§ **Excerpt provided**
----
Insurance under the JCT Standard Building Contract and JCT Intermediate Building Contract are dealt with under the same clause, Clause 6, which is split into four sub sections. In this article, we’ll review all four:

  1. Injury to persons and Property
  2. Insurance Against Personal Injury and Property
  3. Insurance of the Works
  4. Professional Indemnity Insurance (subject to Contractors Design Portion)

Injury to Persons and Property

Under the JCT Standard Building Contract and Intermediate Building Contract, injury to persons or property relates to third party claims that may be brought against the Employer throughout the course of the works. These claims may be personal injury to the public, damage to adjoining buildings caused by the works, or injury or death linked to the works. It is the obligation of the Contractor to indemnify the Employer for any claims. The Contractor will be liable to absorb any losses incurred by the Employer, providing losses are not because of the Employer, Employer’s persons neglect or because of a statutory undertaker.
----
§ **Material supplied**
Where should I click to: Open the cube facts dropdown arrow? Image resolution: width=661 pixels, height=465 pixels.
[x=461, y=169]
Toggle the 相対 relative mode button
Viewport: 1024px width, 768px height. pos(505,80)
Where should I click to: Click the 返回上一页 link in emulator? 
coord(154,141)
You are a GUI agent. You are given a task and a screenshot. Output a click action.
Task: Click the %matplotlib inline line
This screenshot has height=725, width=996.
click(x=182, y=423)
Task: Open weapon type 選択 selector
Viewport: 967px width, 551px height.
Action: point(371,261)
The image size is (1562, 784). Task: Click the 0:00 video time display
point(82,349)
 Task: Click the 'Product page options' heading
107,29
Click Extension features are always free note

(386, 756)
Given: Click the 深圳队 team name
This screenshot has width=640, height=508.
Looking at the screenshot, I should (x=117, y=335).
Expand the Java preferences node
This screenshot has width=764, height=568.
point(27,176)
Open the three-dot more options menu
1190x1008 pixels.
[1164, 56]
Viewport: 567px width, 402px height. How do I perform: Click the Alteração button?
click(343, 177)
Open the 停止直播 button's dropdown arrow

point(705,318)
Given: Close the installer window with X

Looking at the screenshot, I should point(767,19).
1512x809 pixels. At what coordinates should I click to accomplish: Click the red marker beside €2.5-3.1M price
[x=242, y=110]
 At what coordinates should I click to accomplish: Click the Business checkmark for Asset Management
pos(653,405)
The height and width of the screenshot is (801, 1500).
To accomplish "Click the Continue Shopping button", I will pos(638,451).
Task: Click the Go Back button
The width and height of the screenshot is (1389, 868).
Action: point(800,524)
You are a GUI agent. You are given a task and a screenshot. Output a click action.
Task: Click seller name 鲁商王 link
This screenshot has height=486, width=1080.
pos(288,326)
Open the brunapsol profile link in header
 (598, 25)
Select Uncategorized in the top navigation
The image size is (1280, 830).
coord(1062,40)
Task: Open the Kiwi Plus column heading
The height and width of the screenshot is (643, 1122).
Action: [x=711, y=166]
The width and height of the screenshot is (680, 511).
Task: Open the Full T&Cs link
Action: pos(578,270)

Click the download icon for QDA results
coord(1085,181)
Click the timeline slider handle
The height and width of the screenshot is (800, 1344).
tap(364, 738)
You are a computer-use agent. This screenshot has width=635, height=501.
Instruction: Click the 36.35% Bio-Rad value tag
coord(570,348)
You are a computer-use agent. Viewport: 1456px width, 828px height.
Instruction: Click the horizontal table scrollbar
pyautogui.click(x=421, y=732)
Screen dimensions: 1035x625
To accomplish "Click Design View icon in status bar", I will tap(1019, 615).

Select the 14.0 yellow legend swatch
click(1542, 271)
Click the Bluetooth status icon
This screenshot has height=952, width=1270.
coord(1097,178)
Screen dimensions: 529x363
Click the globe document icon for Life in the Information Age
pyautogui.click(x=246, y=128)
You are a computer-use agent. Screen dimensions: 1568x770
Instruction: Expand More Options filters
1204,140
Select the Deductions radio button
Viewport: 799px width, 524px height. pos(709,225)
----
§ **Tasks to carry out**
1) In the JCT insurance text, starting at "Insurance under the" and ending at "Contractors Design Portion)", swap "Insurance of the Works" for "Works Insurance" and write out that stretch.
2) Write the next part of the text on insurance under JCT building contracts, picking up after its final sentence.

§ **Answers by task**
1)
Insurance under the JCT Standard Building Contract and JCT Intermediate Building Contract are dealt with under the same clause, Clause 6, which is split into four sub sections. In this article, we’ll review all four:

  1. Injury to persons and Property
  2. Insurance Against Personal Injury and Property
  3. Works Insurance
  4. Professional Indemnity Insurance (subject to Contractors Design Portion)

2)
Clause 6.1 places liability on the Contractor to indemnify the Employer against any expense, loss, claim, proceedings brought or liability in general occurring from personal injury or death of a person as a result of carrying out the works. This is provided personal injury or death is not because of any act of neglect by the Employer, Employer’s persons, or statutory undertaker. Although it might seem reasonable to make the assumption that any claim brought about during the course of the works, say an injury to a member of the public, would be the liability of the Contractor, it’s also the liability of the Employer to ensure they appoint a suitable qualified Contractor with the relevant health and safety qualifications. Likewise, it’s also the responsibility of the architect / principle designer to design out risks.

Should an object fall from height and injure a passerby, the reality is that a claim will be brought against all those who have responsibility, and it will be the courts decision to decide the percentage of liability held by each party. Should the claim made pose a threat to the liquidity of a Contractor, and that Contractor goes bust, the liability will be reapportioned among the remaining parties.

Insurance Against Personal Injury and Property

Clause 6.2 places the same liability and obligations on the Contractor as 6.1. However, in this instance the liability is regarding injury or damage to property and not personal injury or death. In keeping with 6.1, this liability does not extend to where the damage or injury is caused by negligence by the Employer, Employers’ person or statutory undertaker.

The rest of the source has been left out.